Exploring the origins of the claim James Dean was sexually abused by a minister.
I think I solved a puzzle. The recent publication of Kate Anderson Brower’s new biography of Elizabeth Taylor prompted me to revisit Taylor’s long-secret description of what James Dean confessed to her privately while shooting Giant in 1955. Brower’s book offered nothing new—just previously published quotes, presented uncritically—but in thinking about it, I may have untangled a confusing thread.
The difficulty stems from a passage in New York Herald Tribune Hollywood correspondent Joe Hyams’s 1992 biography James Dean: Little Boy Lost. In it, Hyams, who described himself as Dean’s close friend (though really more of a useful acquaintance), claimed that Dean had been sexually abused by a much older friend, the Rev. James DeWeerd, a somewhat prissy future religious TV show host who was well-known for enjoying the (apparently platonic) company of teenaged boys, often shirtless. Anyway, here is what Hyams wrote; I will add numbers to the paragraphs to make discussing it easier:
[1] A year after Jimmy’s death, Dr. DeWeerd told me how he and Jimmy often went for long rides in the country in his convertible. During one of those drives, DeWeerd turned off the main road and parked under a tree. He had rarely talked with Jimmy about his wartime adventures, but on this day he told Jimmy how he had gotten the gaping wound in his stomach. He then asked Jimmy if he would like to put his hand inside the wound, which was almost deep enough for the boy’s entire fist.
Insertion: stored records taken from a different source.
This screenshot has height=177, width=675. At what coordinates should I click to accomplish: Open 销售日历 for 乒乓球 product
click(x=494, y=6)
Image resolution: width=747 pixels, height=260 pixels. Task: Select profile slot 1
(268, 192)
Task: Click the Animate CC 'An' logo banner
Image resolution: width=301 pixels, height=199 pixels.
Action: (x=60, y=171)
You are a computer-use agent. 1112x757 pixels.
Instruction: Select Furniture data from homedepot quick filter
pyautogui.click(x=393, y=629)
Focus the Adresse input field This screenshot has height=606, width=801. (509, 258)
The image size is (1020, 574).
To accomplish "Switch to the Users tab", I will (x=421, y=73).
The intimacy frightened and excited Jimmy.
[2] To DeWeerd, Jimmy poured out his belief that he must be evil, or his mother would not have died and his father would not have sent him away. Jimmy confided that he was afraid that people would suspect how evil he was and not love him. DeWeerd confirmed Jimmy’s beliefs. “I taught Jim that he was depraved and vile, that he had to seek salvation,” DeWeerd said. And who better to offer salvation than the pastor himself?
[3] On other drives there were more personal intimacies, and soon they had a secret bond that Jimmy was warned he must never reveal. It was the beginning of a homosexual relationship that would endure over many years, during which time DeWeerd came to consider Jimmy his protege. “Jimmy never mentioned our relationship nor did I,” the pastor told me. “It would not have helped either of us.”
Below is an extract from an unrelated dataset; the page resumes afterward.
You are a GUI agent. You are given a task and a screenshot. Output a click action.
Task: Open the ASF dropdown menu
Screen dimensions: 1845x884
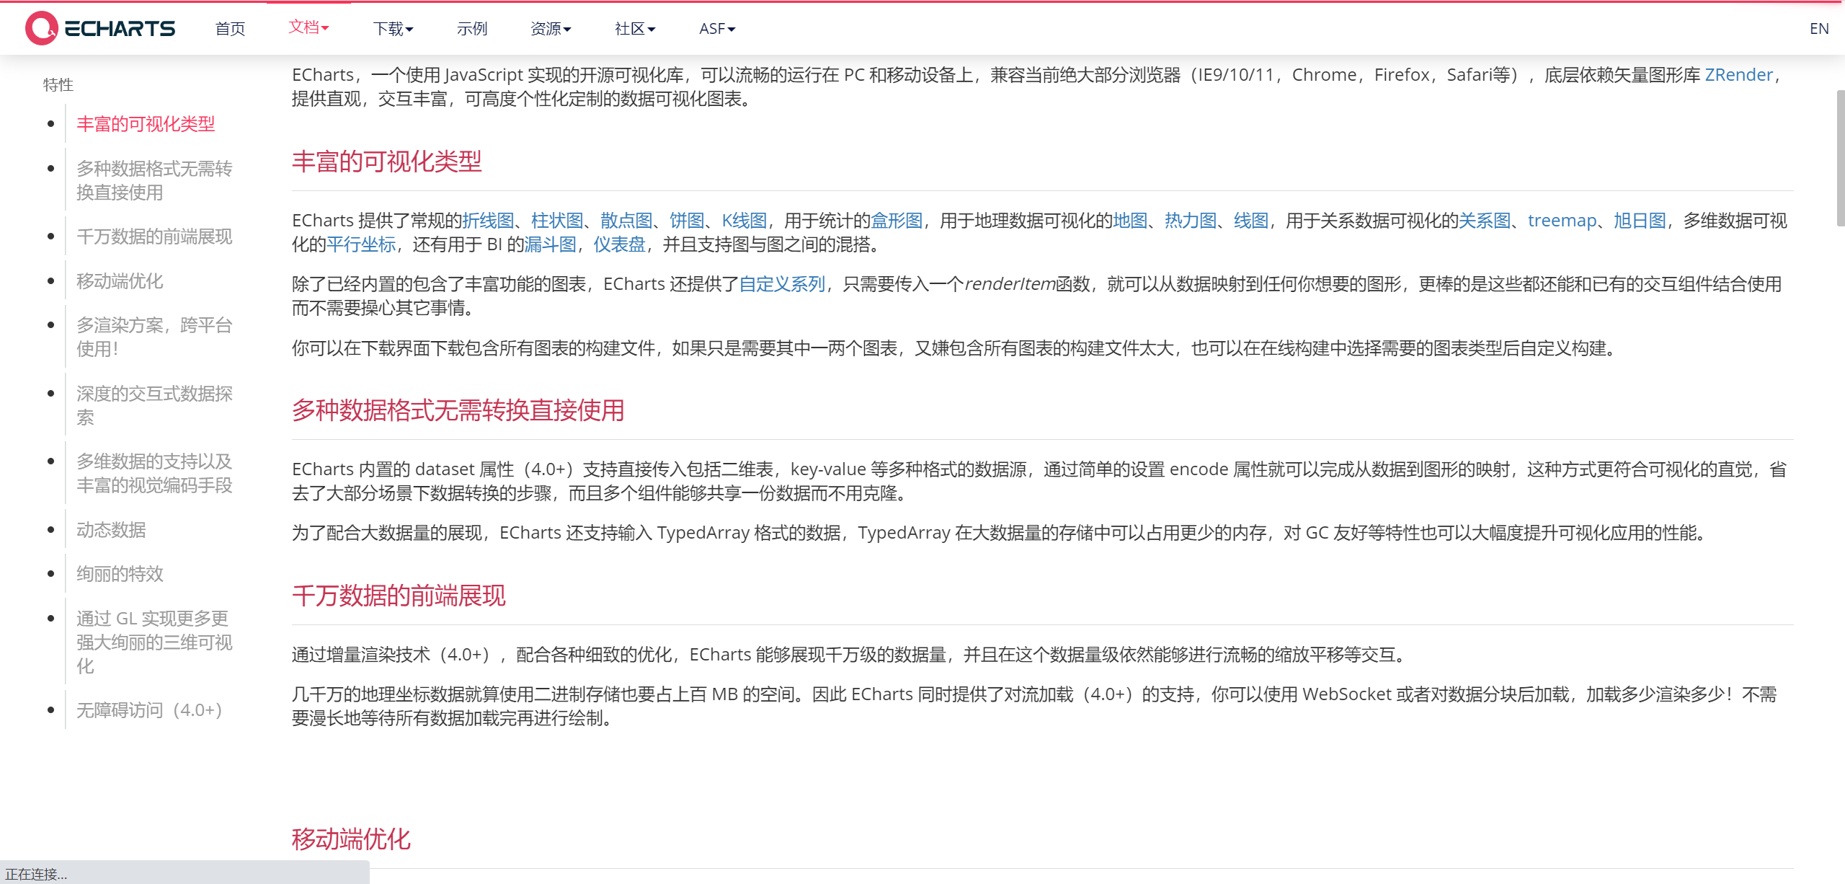point(716,29)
[4] Forty-five years ago it would have been essentially impossible for a male in this country to grow up without feeling that any kind of homosexual contact was sinful or sick, in addition to being illegal. I can only imagine the mixed message Jimmy must have received when he was seduced by a religious person, a man above moral reproach. Some youngsters would have been so terrified of homosexual contact that they would have hit or run away from the pastor. There are others who would not have been overawed by their mentor, and would have said they didn’t want anything to do with him. But Jimmy did neither of these things, presumably because he didn’t have that strong an inhibition against male-male contact based on his acceptance of the pastor’s philosophy that new experiences contribute to mental growth. And, of course, DeWeerd was only confirming what Jimmy had suspected about himself all along—that he was basically evil, for otherwise his mother would never have left him.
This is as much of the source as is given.